A parte final da Veterum Sapientia apresenta algumas considerações práticas para mostrar como o latim deve ser promovido na Igreja. O Papa cita a provisão do Código de Direito Canônico de 1917 (Cân. 1364), segundo a qual estudantes de seminários menores devem aprender latim e a sua língua materna como parte de seu programa de estudos. (Naquela época, era mais a norma do que a exceção frequentar primeiro um seminário menor, particularmente em países católicos como a Itália.) Aqui podemos observar de passagem que o Código de Direito Canônico de 1983 não é menos explícito em relação a esse ponto, embora não faça referência aos seminários menores. “Nas Normas da formação sacerdotal proveja-se a que os alunos não só aprendam cuidadosamente a língua pátria, mas dominem também a língua latina e tenham conhecimentos das línguas estrangeiras que sejam necessárias ou úteis à sua formação e ao exercício do ministério pastoral” (Cân. 249). O Papa João XXIII enfatiza que “ninguém deve ser admitido ao estudo da filosofia ou da teologia se não estiver totalmente alicerçado no latim e não for capaz de usá-lo”. 

Ele prossegue e ordena que o ensino do latim seja retomado onde porventura tiver sido eclipsado em benefício de outras matérias por imitação do currículo secular, e que as matérias que o substituíram sejam reduzidas, ou que o programa de estudos receba os ajustes necessários para garantir ao latim o espaço suficiente. Também especifica que a teologia deve ser ensinada em latim e a partir de manuais em latim, já que este é o melhor meio “para salvaguardar a integridade da fé católica” e “para reduzir uma verborragia inútil”. Este assunto era considerado tão importante, que o Papa também ordenava substituir os professores incapazes de ensinar em latim por outros que o soubessem.

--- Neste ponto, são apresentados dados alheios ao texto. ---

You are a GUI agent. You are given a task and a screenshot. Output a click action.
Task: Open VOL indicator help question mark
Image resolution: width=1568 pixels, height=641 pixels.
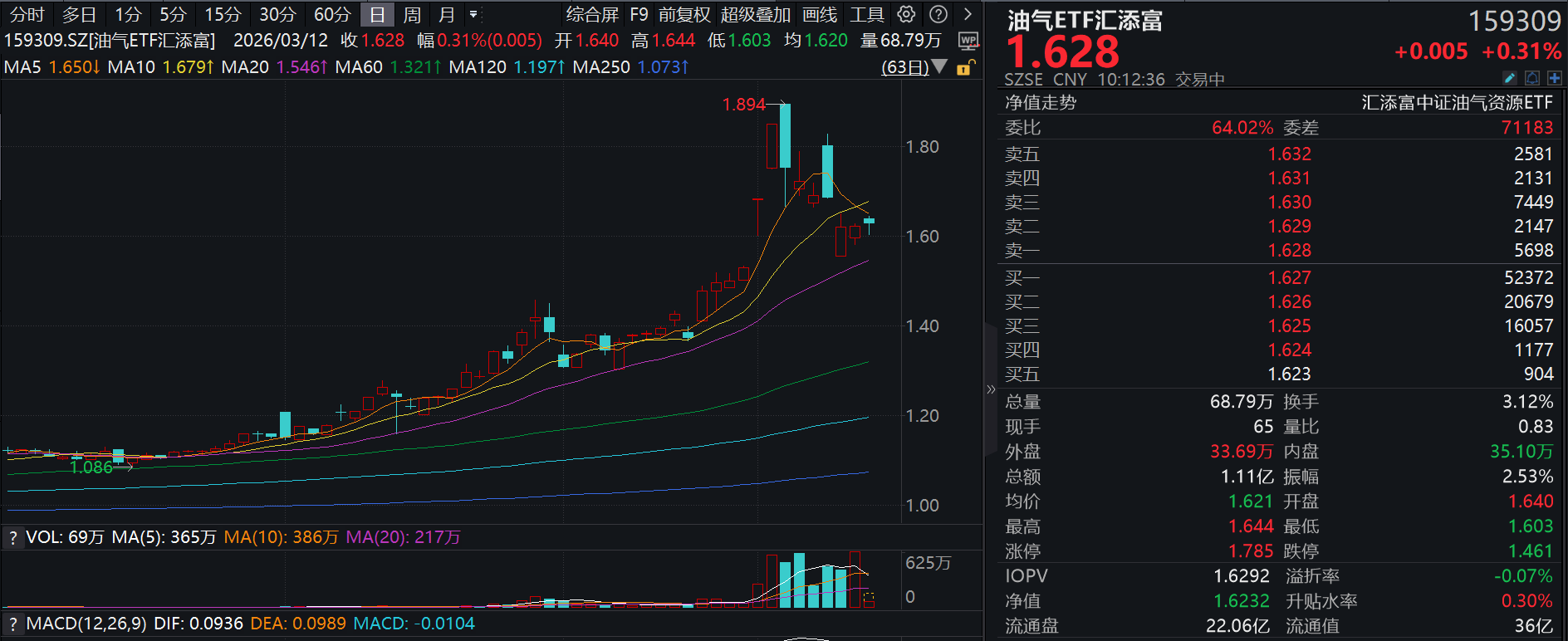12,538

Embora tenha enfatizado anteriormente a conveniência do latim como idioma de ensino da teologia, já que seu vocabulário não está sujeito às vicissitudes e mudanças que afetam as línguas vernáculas; ele também enfatizou, ao mesmo tempo, o papel do latim como vínculo de unidade entre os católicos de diferentes nações. Para que o latim possa continuar servindo de “língua viva da Igreja”, o Papa também determinou a criação de uma Academia Latina, cuja função seria similar à da Academia Francesa, servindo de ponto de referência universal para a expressão em latim de novos conceitos e coisas. Até hoje, na verdade, o Vaticano publica um Lexicon Recentis Latinitatis para atender a esse propósito.

Também há um parágrafo dedicado ao estudo do grego, língua do Novo Testamento e da maioria dos mais importantes Padres da Igreja, os quais, por sua vez, eram algumas das fontes mais importantes para os teólogos escolásticos da Idade Média latina.

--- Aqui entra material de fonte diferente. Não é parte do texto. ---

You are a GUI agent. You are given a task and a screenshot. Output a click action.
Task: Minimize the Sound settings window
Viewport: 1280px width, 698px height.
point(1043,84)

Finalmente, o Papa ordena que a Sagrada Congregação para os Seminários e Universidades “prepare um syllabus para o ensino do latim, o qual deve ser observado fielmente por todos […] e cujo objetivo é dar àqueles que o seguem uma compreensão adequada da língua e de seu uso”. Este syllabus, conhecido como Ordinationes, foi publicado dois meses depois de publicação de Veterum Sapientia, e apresenta instruções detalhadas não apenas sobre os textos específicos a serem lidos, mas também sobre os requisitos de como e por quem o latim deveria ser ensinado [i].

Notas

  1. A primeira tradução para o inglês das Ordinationes, feita pela dr.ª Nancy Llewellyn, vice-presidente do Instituto Veterum Sapientia, pode ser lida aqui; no mesmo site há à disposição uma tradução espanhola, que pode ser lida aqui.